┌────────

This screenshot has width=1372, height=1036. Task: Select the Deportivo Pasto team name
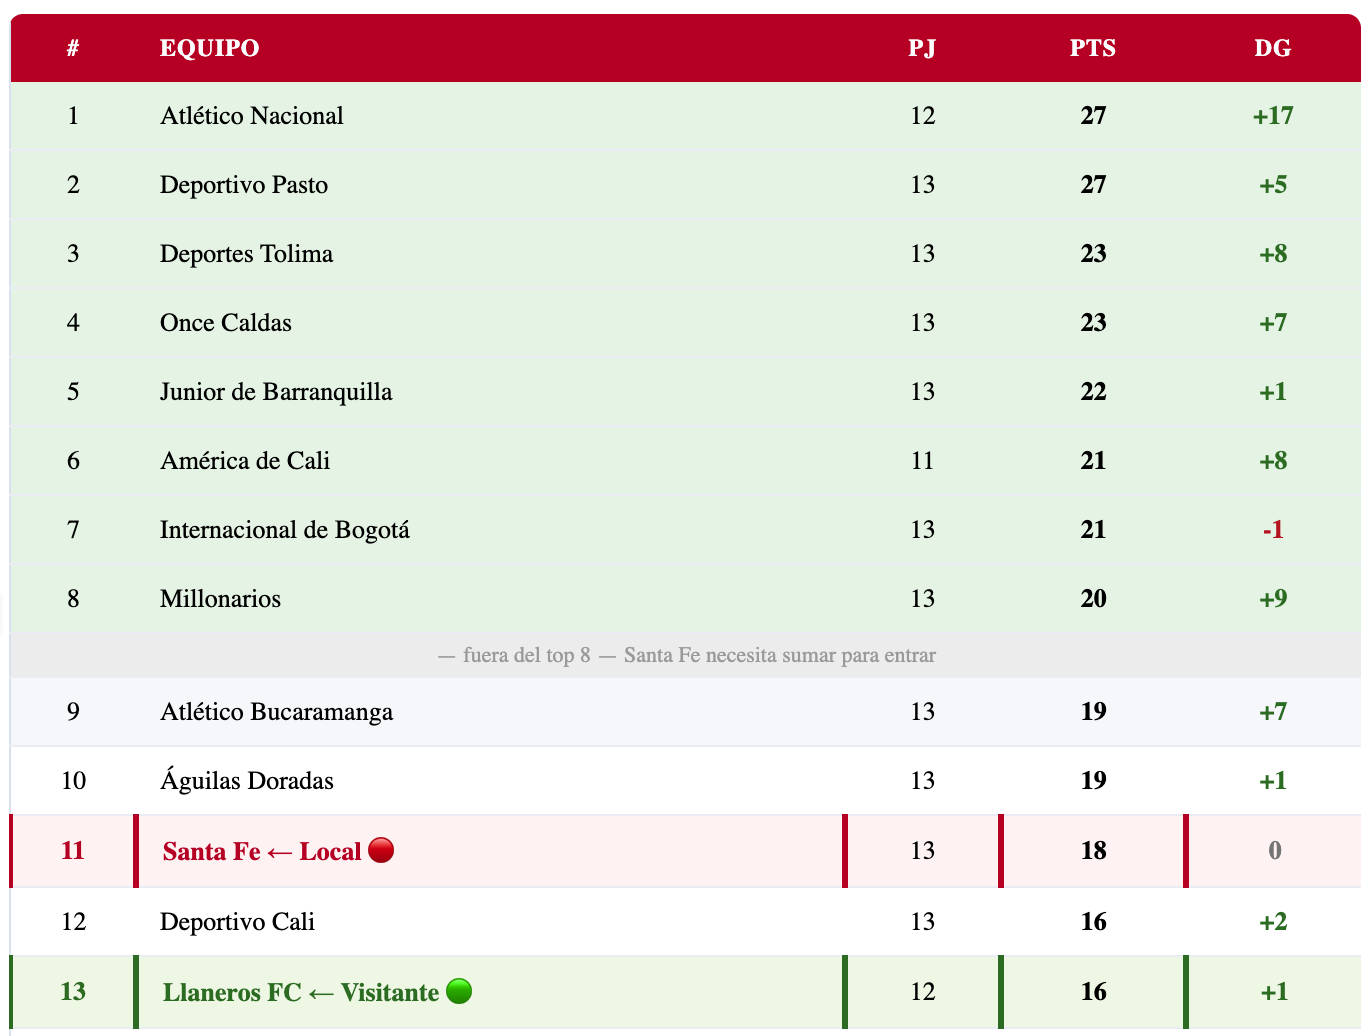click(243, 185)
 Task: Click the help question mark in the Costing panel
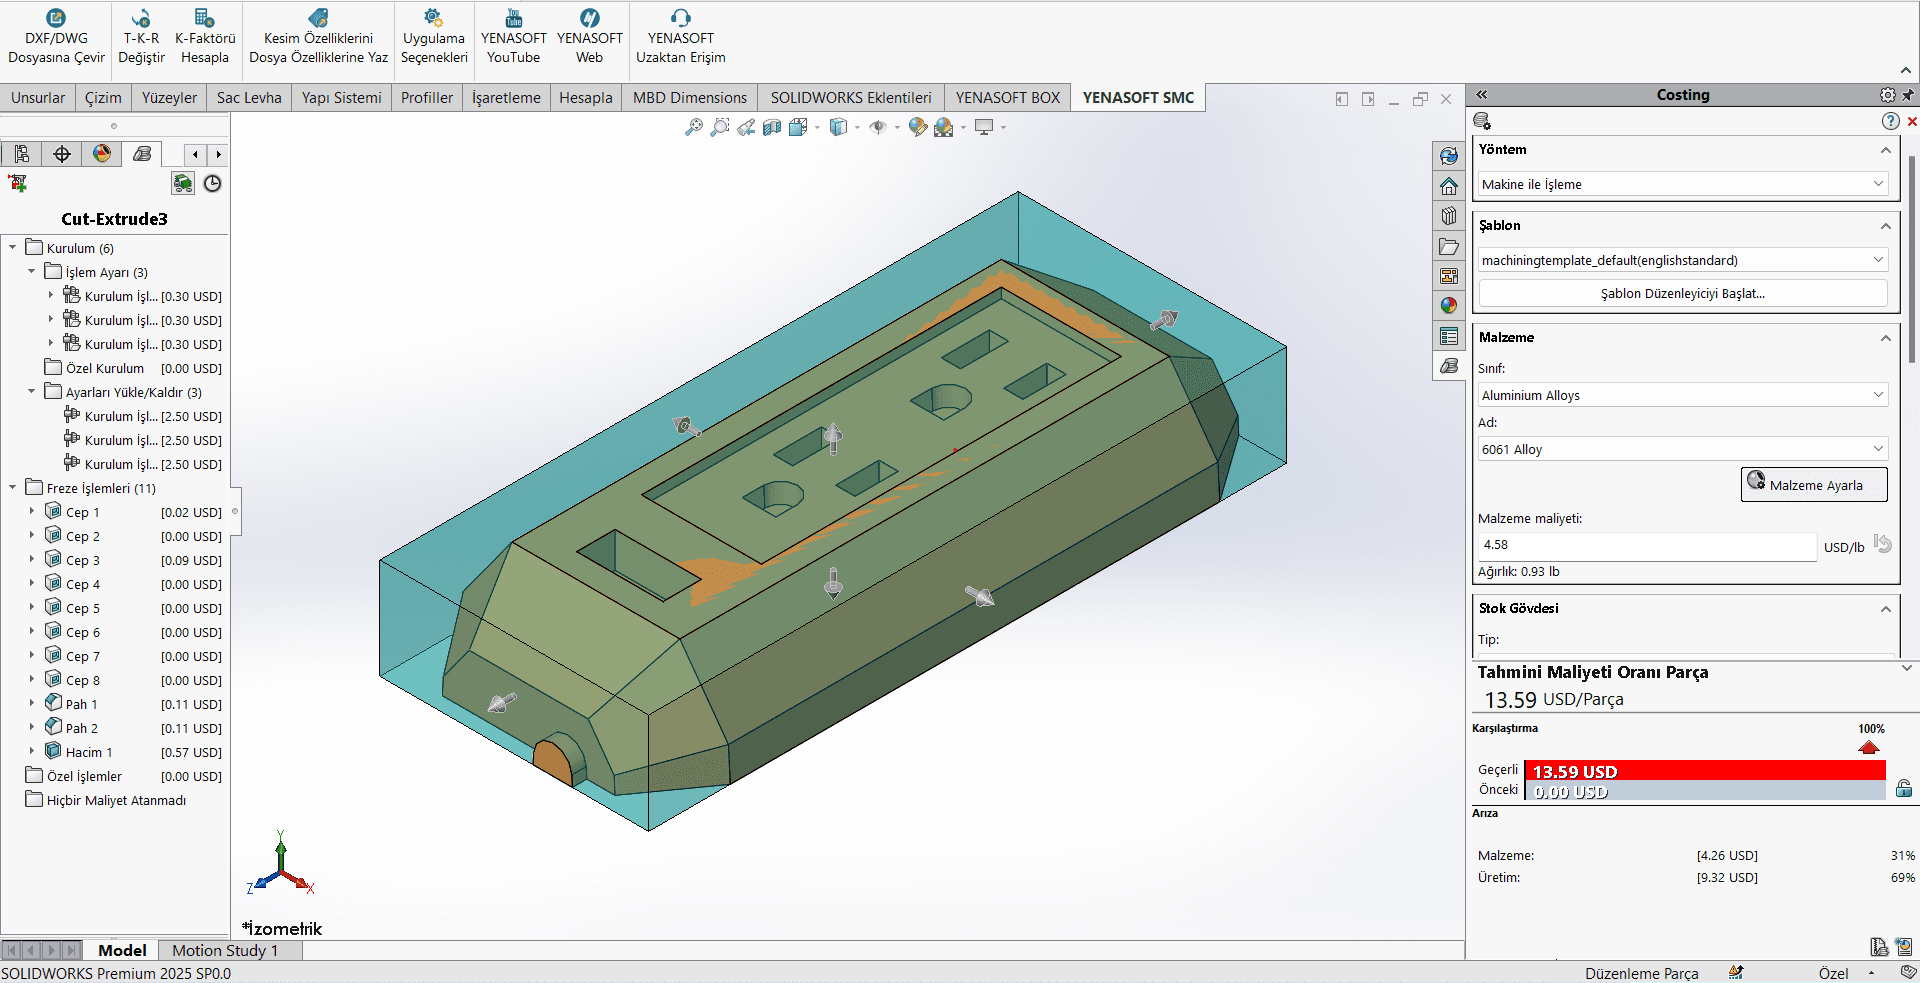(1890, 121)
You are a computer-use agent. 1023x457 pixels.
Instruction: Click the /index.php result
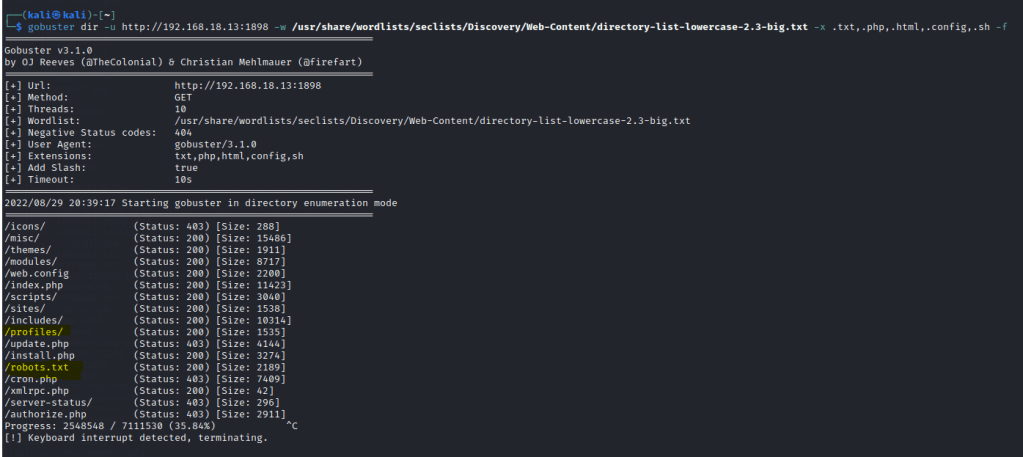(x=34, y=285)
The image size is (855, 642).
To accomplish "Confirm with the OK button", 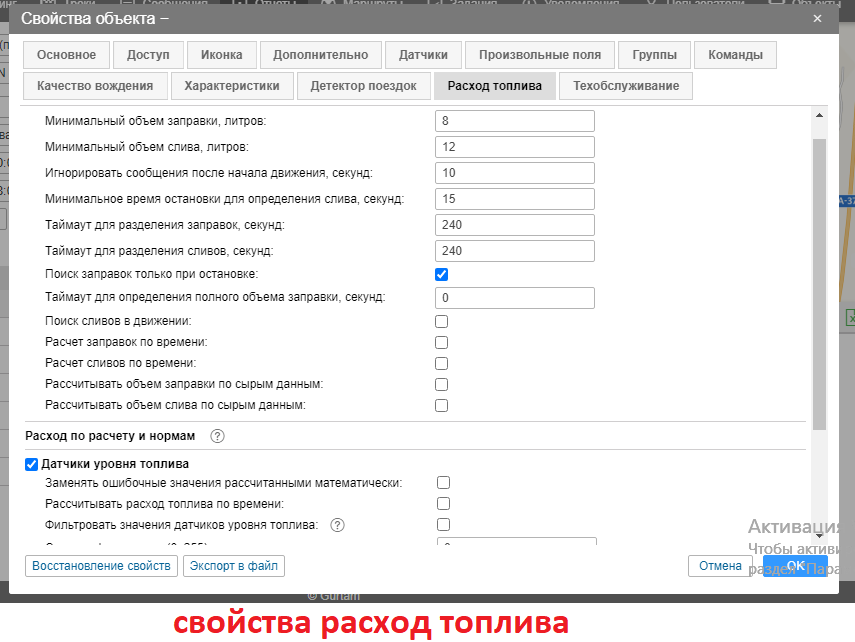I will coord(795,566).
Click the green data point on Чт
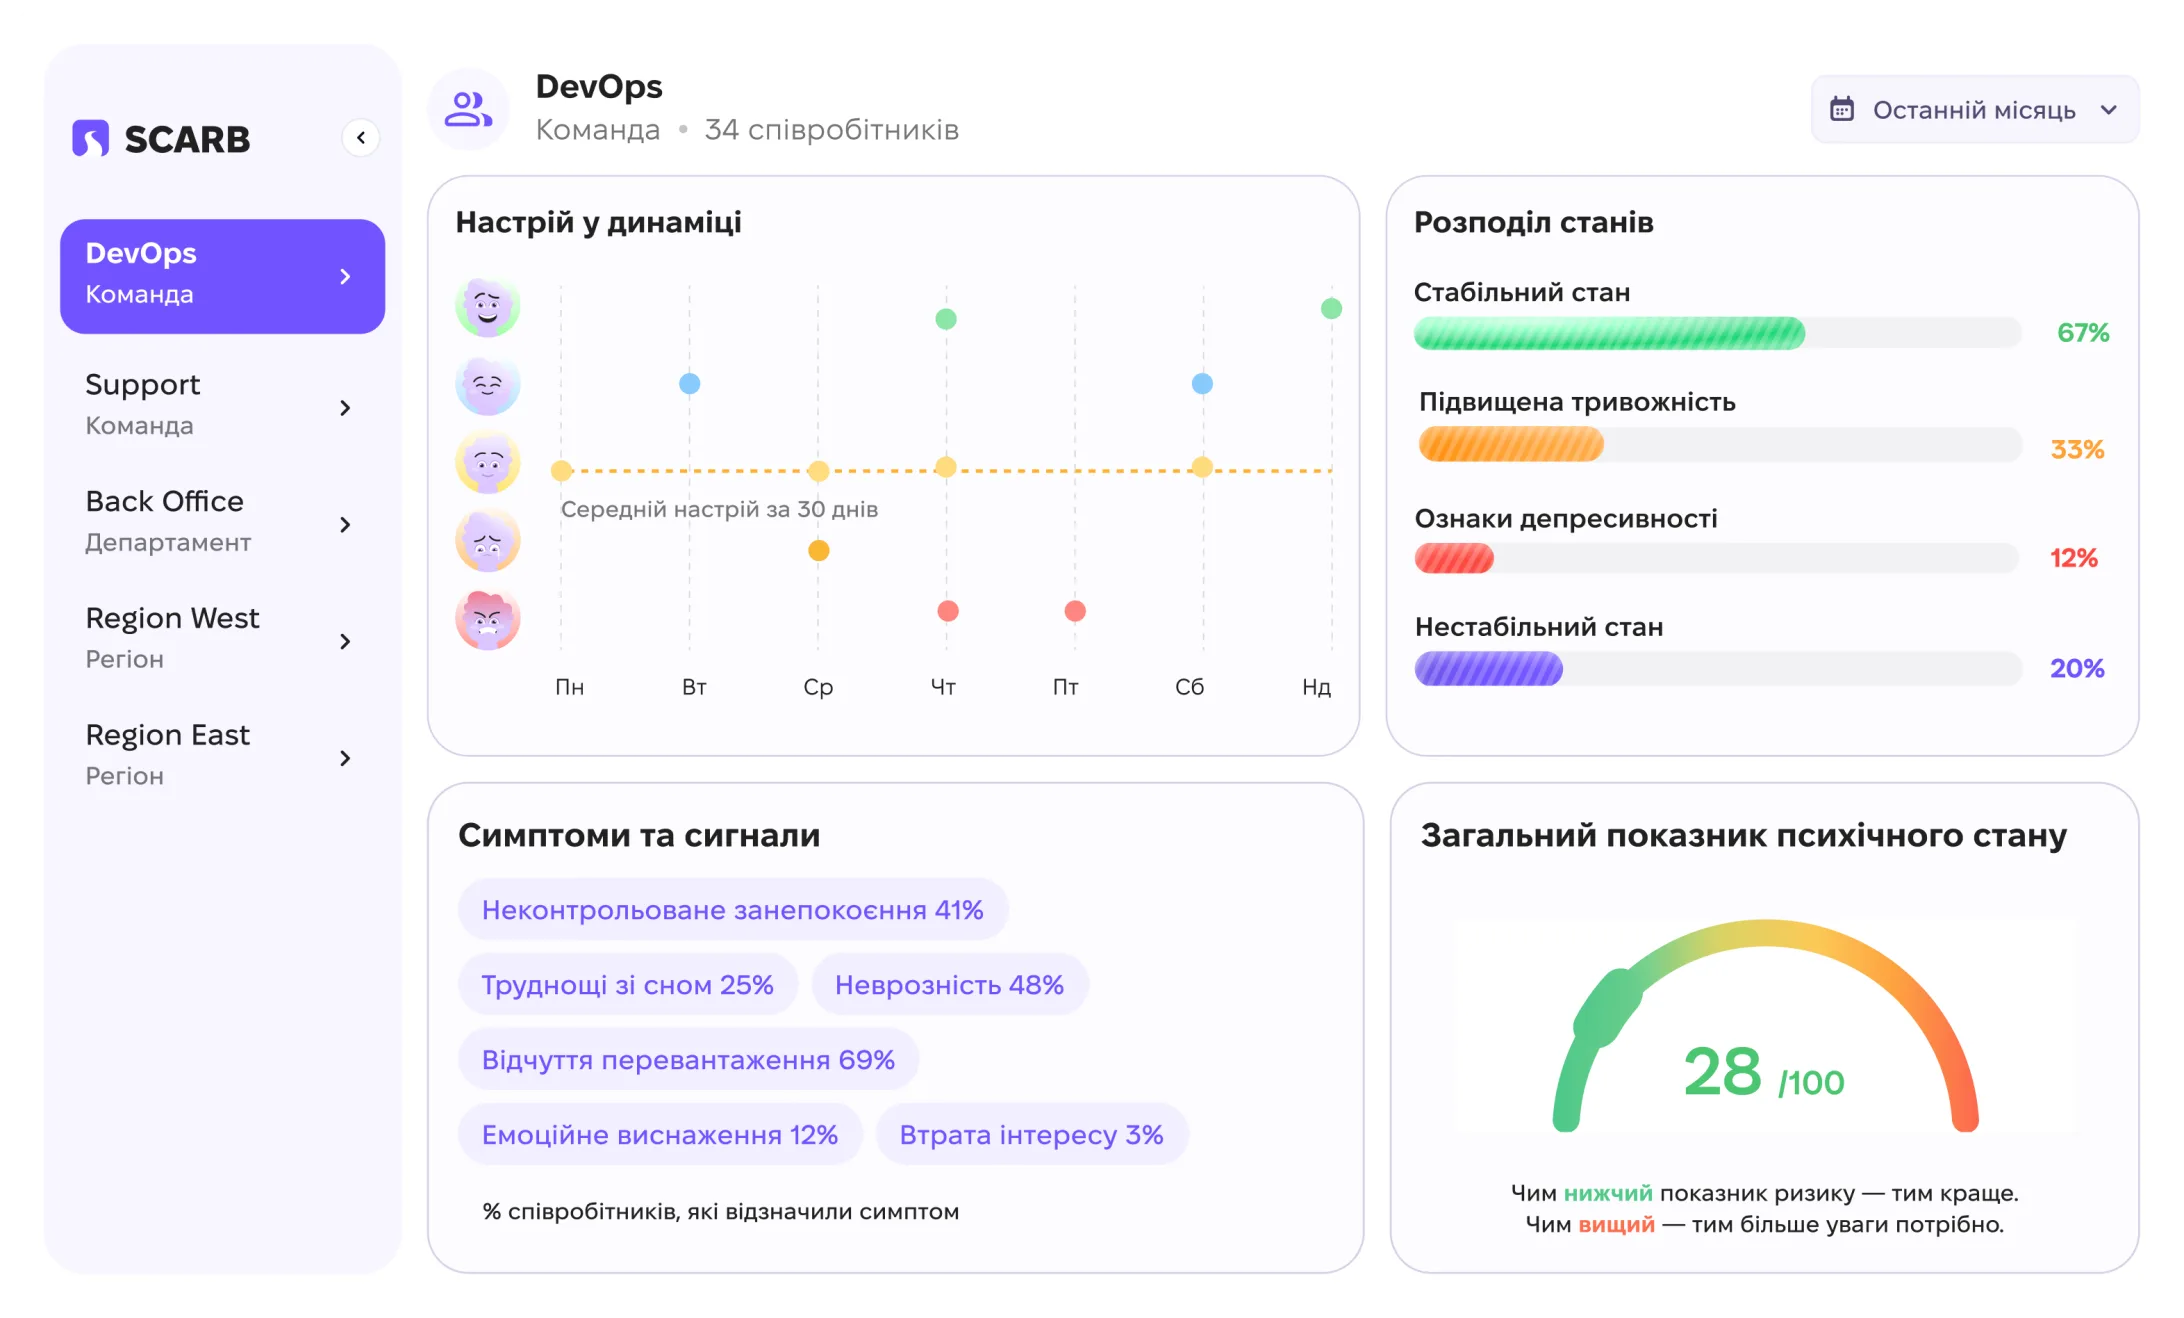The width and height of the screenshot is (2184, 1318). tap(946, 319)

└────────

Nothing but the lines from the start of the records above through the line with "The image size is (855, 642)." should be retyped, each exactly as written; leave out all pictures.

This screenshot has width=1372, height=1036. Task: Select the Deportivo Pasto team name
click(243, 185)
 Task: Click the help question mark in the Costing panel
(1890, 121)
You are a computer-use agent. 1023x457 pixels.
Instruction: Click the /index.php result
(x=34, y=285)
The image size is (855, 642).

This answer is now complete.